Lo que nos lleva a otra comprobación, no menos importante que la anterior. Que, aunque el punto de partida de la invención del novelista es lo vivido, no es ni puede serlo el de llegada. Éste se halla a una distancia considerable y a veces astral de aquél, pues en ese proceso intermedio —vaciado del tema en un cuerpo de palabras y un orden narrativo—, el material autobiográfico experimenta transformaciones, es enriquecido (a veces empobrecido), mezclado con otros materiales recordados o inventados y manipulado y estructurado —si la novela es una verdadera creación— hasta alcanzar la autonomía total que debe fingir una ficción para vivir por cuenta propia. (Las que no se emancipan de su autor y valen sólo como documentos biográficos, son, desde luego, ficciones frustradas.) La tarea creativa consiste en la transformación de aquel material suministrado al novelista por su propia memoria en ese mundo objetivo, hecho de palabras, que es una novela. La forma es la que permite cuajar en un producto concreto esa ficción, y, en ese dominio, si esta idea del quehacer novelístico es cierta (tengo dudas de que lo sea, le repito), el novelista goza de plena libertad y por lo tanto es responsable del resultado. Si lo que está leyendo entre líneas es que, a mi juicio, un escritor de ficciones no es responsable de sus temas (pues la vida se los impone) pero lo es de lo que hace con ellos al convertirlos en literatura y por lo tanto se puede decir que él es en última instancia el único responsable de sus aciertos o fracasos —de su mediocridad o de su genio—, sí, eso es exactamente lo que pienso.

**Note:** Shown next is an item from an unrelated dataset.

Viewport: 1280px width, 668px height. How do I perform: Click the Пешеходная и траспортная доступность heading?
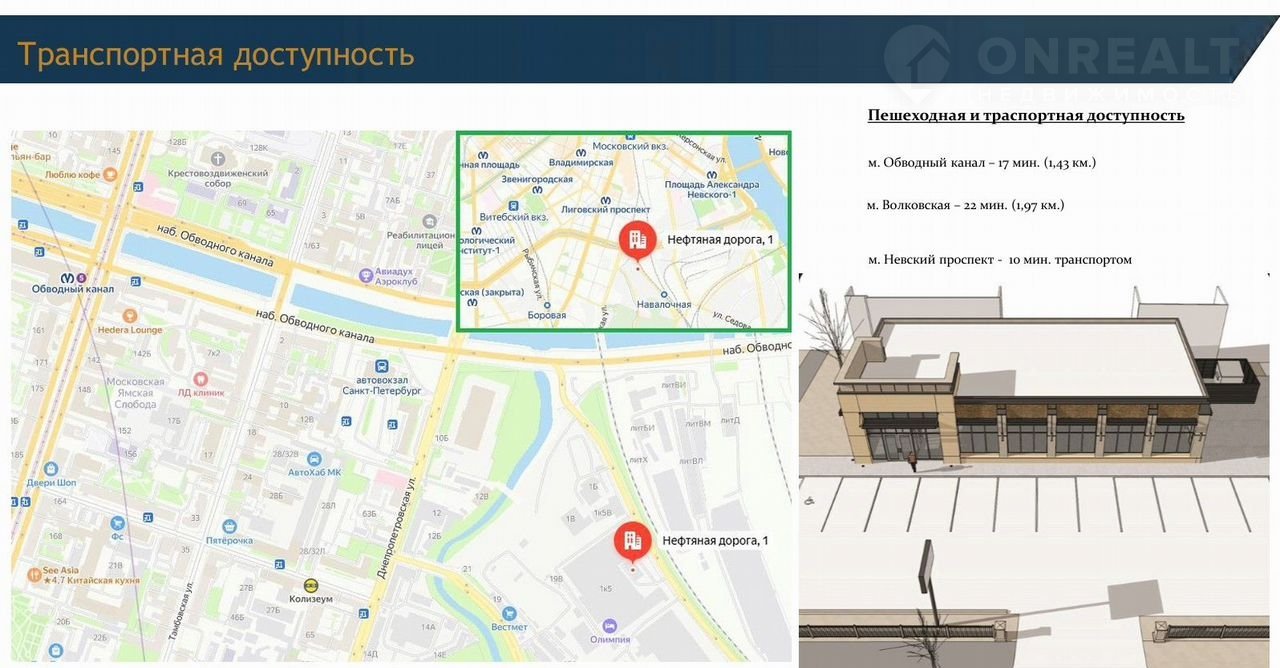click(1026, 115)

¿Por qué, entre los infinitos hechos que se acumulan en la vida de un escritor, hay algunos cuantos que resultan tan extraordinariamente fértiles para su imaginación creadora, y otros muchísimos en cambio desfilan por su memoria sin convertirse en desencadenantes de la inspiración? No lo sé con seguridad. Tengo apenas una sospecha. Y es que las caras, anécdotas, situaciones, conflictos, que se imponen a un escritor incitándolo a fantasear historias, son precisamente los que se refieren a esa disidencia con la vida real, con el mundo tal como es, que, según le comenté en mi carta anterior, sería la raíz de la vocación del novelista, la recóndita razón que empuja a una mujer o a un hombre a desafiar al mundo real mediante la simbólica operación de sustituirlo con ficciones.

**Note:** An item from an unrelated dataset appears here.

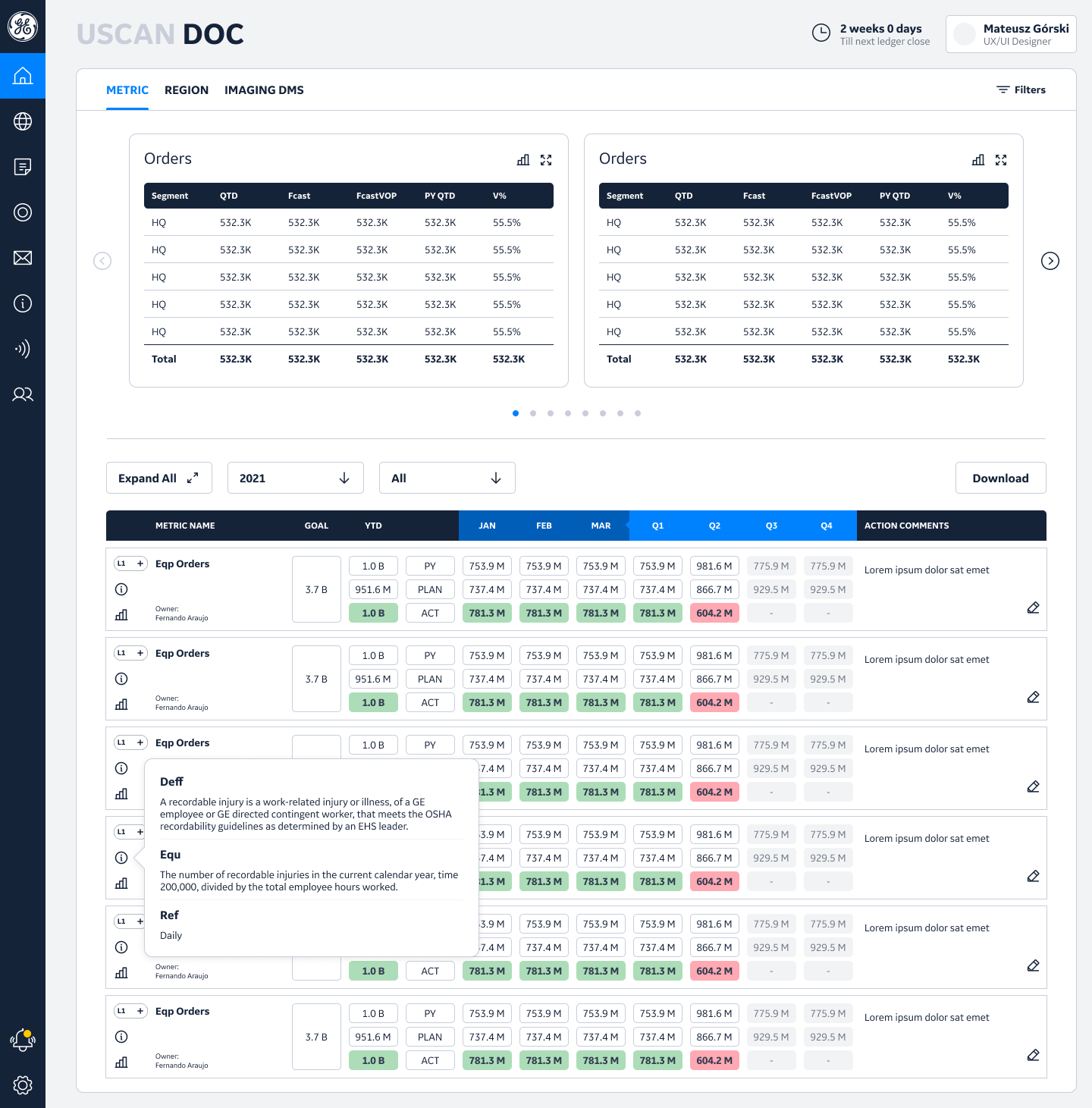The image size is (1092, 1108).
Task: Show chart view on second Orders card
Action: tap(978, 160)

Entre los innumerables ejemplos que se podrían mencionar para ilustrar esta idea elijo el de un escritor menor —pero frondoso hasta la incontinencia— del XVIII francés: Restif de la Bretonne. Y no lo elijo por su talento —no lo tenía en exceso— sino por lo gráfico que resulta su caso de rebelde con el mundo real, que optó por manifestar su rebeldía reemplazando a aquél en sus ficciones por otro construido a imagen y semejanza del que su disidencia hubiera preferido.
En las innumerables novelas que escribió Restif de la Bretonne —la más conocida es su voluminosa autobiografía novelesca, Monsieur Nicolas— la Francia dieciochesca, la rural y la urbana, aparece documentada por un sociólogo detallista, observador riguroso de los tipos humanos, las costumbres, las rutinas cotidianas, el trabajo, las fiestas, los prejuicios, los atuendos, las creencias, de tal modo que sus libros han sido un verdadero tesoro para los investigadores, y tanto historiadores como antropólogos, etnólogos y sociólogos se han servido a manos llenas de ese material recogido por el torrencial Restif de la cantera de su tiempo. Sin embargo, al pasar a sus novelas, esta realidad social e histórica tan copiosamente descrita experimentó una transformación radical y es por eso que se puede hablar de ella como de una ficción. En efecto, en este mundo prolijo tan parecido en tantas cosas al mundo real que lo inspiró, los hombres se enamoran de las mujeres, no por la belleza de sus rostros, la gracia de sus cinturas, su esbeltez, finura, encanto espiritual, sino, fundamentalmente, por la hermosura de sus pies o la elegancia de sus botines. Restif de la Bretonne era un fetichista, algo que hacía de él, en la vida real, un hombre más bien excéntrico al común de sus contemporáneos, una excepción a la regla, es decir, en el fondo, un «disidente» de la realidad. Y esa disidencia, seguramente el impulso más poderoso de su vocación, se nos revela en sus ficciones, en las que la vida aparece enmendada, rehecha a imagen y semejanza del propio Restif. En ese mundo, como le ocurría a éste, lo acostumbrado y normal era que el atributo primordial de la belleza femenina, el más codiciado objeto de placer para el varón —para todos los varones— fuera esa delicada extremidad y, por extensión, sus envoltorios, las medias y los zapatos. En pocos escritores se puede advertir tan nítidamente ese proceso de reconversión del mundo que opera la ficción, a partir de la propia subjetividad —los deseos, apetitos, sueños, frustraciones, rencores, etcétera— del novelista, como en este polígrafo francés.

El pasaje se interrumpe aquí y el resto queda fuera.